I’m still smack dab in the middle of the health issues that I have been having. What’s incredibly frustrating is that they still aren’t 100% sure what’s causing everything. At my appointment with my endocrinologist they took 11 vials of blood for tests. They are looking at everything in the endocrine realm. I’m hoping for results in the next few weeks.
I took a break for a while from caring about just about anything for a while. I tried to rally there for a bit but just broke down and gave up. So, here I am, rallying again. I need this to keep me accountable to myself. Why is it that it is easier to be accountable to others than it is to ourselves? I would think that letting me down would be something I would be the most concerned about. I need to track food; I need to blog daily, even if it is just two lines. So, that’s what I will do from this day forward.

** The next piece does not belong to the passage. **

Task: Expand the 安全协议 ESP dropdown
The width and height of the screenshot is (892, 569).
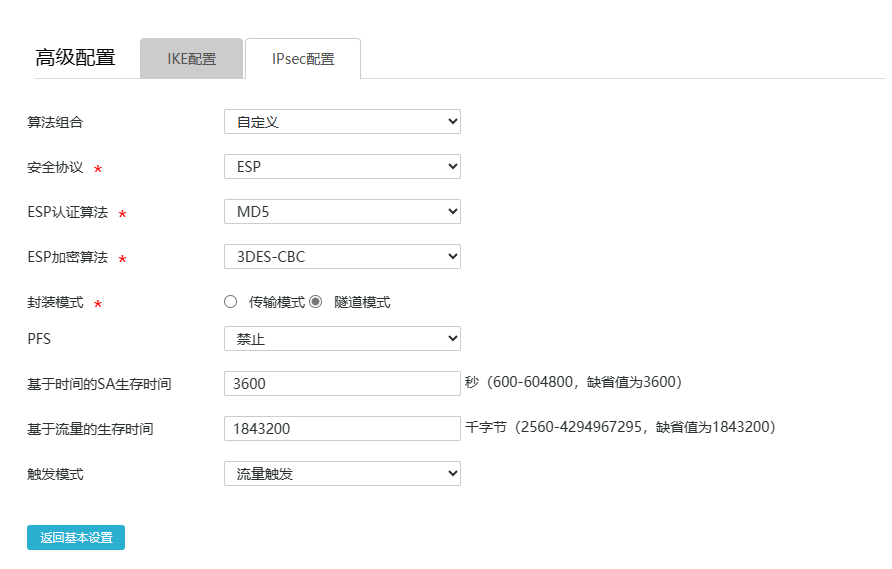Action: [342, 167]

Here I am, at times I feel very alone in this health battle, even with an incredibly supportive husband, wonderful family and friends by my side. I keep telling myself they don’t know, they can’t feel what I feel and they can’t see what is happening. Then I realized this morning, there is someone who does, and I haven’t talked with Him much if at all the last few months. And when I say talked, I mean really talked, not just that cursory thanks for all of the blessings you put into my life that I do every night. So, from here forward, I’m going to be giving more time to do a little more talking and a lot more listening. I have to trust there is a reason and a purpose for this little blip in my life, and I’m going to do that now.
So this was just a quick note, I’m here; I’m going to be here daily, even if it is just to say hello.